** Start of PAGE EXTRACT **

# Stanley @ 14 weeks



## Missgvus (Jun 18, 2011)

He's a proper little boy now!


----------



## Mogdog (Feb 6, 2011)

Stanley is gorgeous ..... lovely eye colour with the apricot coat.


----------



## dave the dog (Jun 4, 2011)

Oh wow! He is gorgeous! Great name too.

Meg


----------



## michaelwatson54 (Jun 24, 2011)

Stanley looks like a real tyke You must be soooo proud


----------



## Missgvus (Jun 18, 2011)

He's not too much of a tyke and when he is you say NO and he sits up with the 'butter wouldn't melt' look.
He makes it very hard to tell him off!!!


----------



## sarahjo (Aug 6, 2010)

Stanley is lovely, I think I need an apricot boy


----------



## EG1 (May 14, 2011)

Ah - lovely! He looks very like Rupert - same hairstyle and colouring.


----------



## ali-s.j. (Jun 6, 2011)

sarahjo said:


> Stanley is lovely, I think I need an apricot boy


:iagree: He is gorgeous


----------



## mariag (Jun 19, 2011)

Awwww Stanley is such a sweetie


----------



## sharplesfamily (Apr 28, 2011)

Stanley is just scrummy!!! Lovely colouring xx


----------



## Happyad (Oct 5, 2010)

So he's an apricot/ gold that's with the liver nose and Hazel eyes. 
Handsome devil. 
It will be great over time to understand the colours better and outcomes. 
My older girl is with dark eyes and black nose. 
Who/ what were Stanleys parents?
A


----------



## lola24 (Aug 14, 2011)

how gorgeous! i love his little choccy nose!


----------



## Missgvus (Jun 18, 2011)

Happyad said:


> So he's an apricot/ gold that's with the liver nose and Hazel eyes.
> Handsome devil.
> It will be great over time to understand the colours better and outcomes.
> My older girl is with dark eyes and black nose.
> ...


He's from Jukee Doodles' Suzie crossed with Fester! All credit to Julia & Stephen for a lovely puppy. As his coat grows it's going apricot at the roots so maybe he's an Apricot Roan???? Not sure if this is a correct colour as I'm no expert!


----------

** End of PAGE EXTRACT **
** Start of DATASET EXTRACT **

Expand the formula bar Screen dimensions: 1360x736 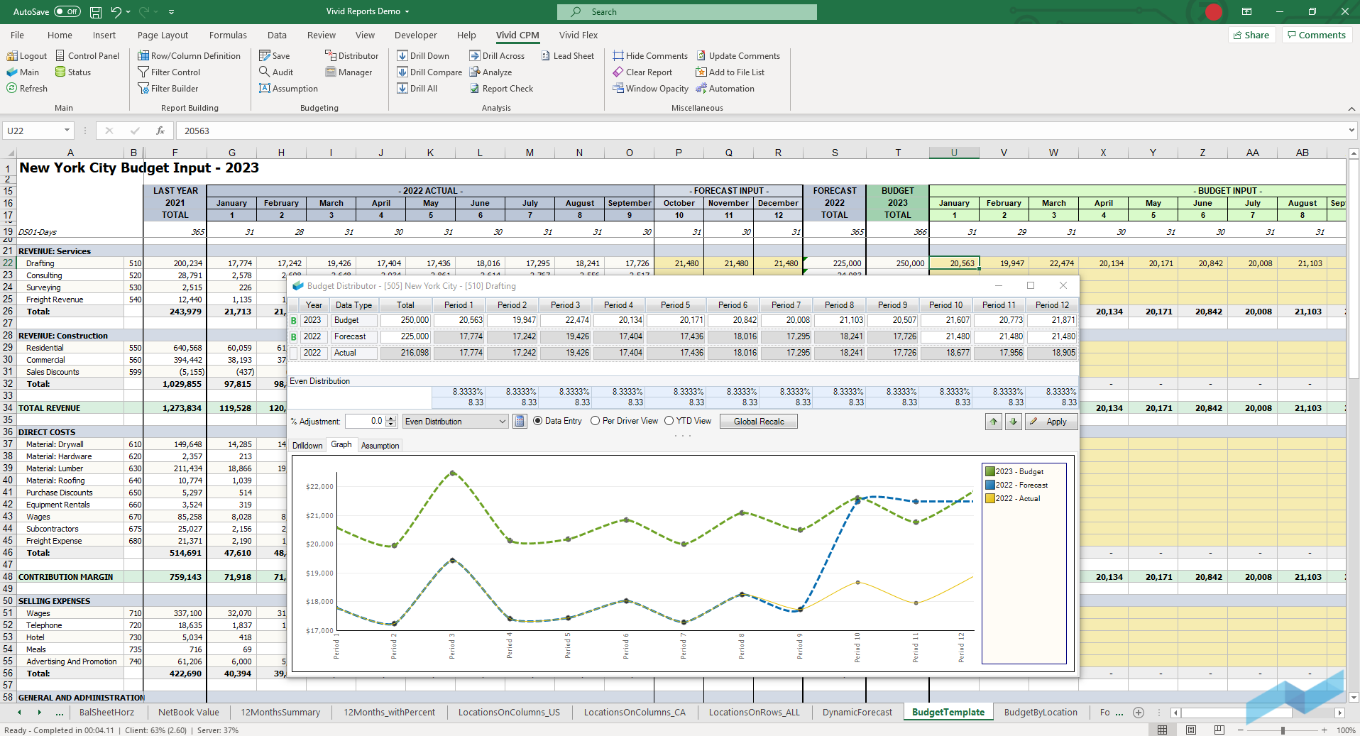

** End of DATASET EXTRACT **

WRITTEN TASKS
A. Update the stretch of the Stanley thread from "## michaelwatson54 (Jun" through "wouldn't melt' look." so that "tyke" reads "rascal" throughout.
B. Answer yes or no for each statement about the Stanley thread, quoting the words that decide it: (i) Stanley has a liver nose; (ii) Happyad's older girl has hazel eyes; (iii) EG1 compares Stanley to Rupert in hairstyle and colouring.
Rely solely on the Stanley thread for these tasks.

TASK-BY-TASK OUTPUTS
A.
## michaelwatson54 (Jun 24, 2011)

Stanley looks like a real rascal You must be soooo proud


----------



## Missgvus (Jun 18, 2011)

He's not too much of a rascal and when he is you say NO and he sits up with the 'butter wouldn't melt' look.

B.
(i) Yes: "So he's an apricot/ gold that's with the liver nose and Hazel eyes."
(ii) No: "My older girl is with dark eyes and black nose."
(iii) Yes: "He looks very like Rupert - same hairstyle and colouring."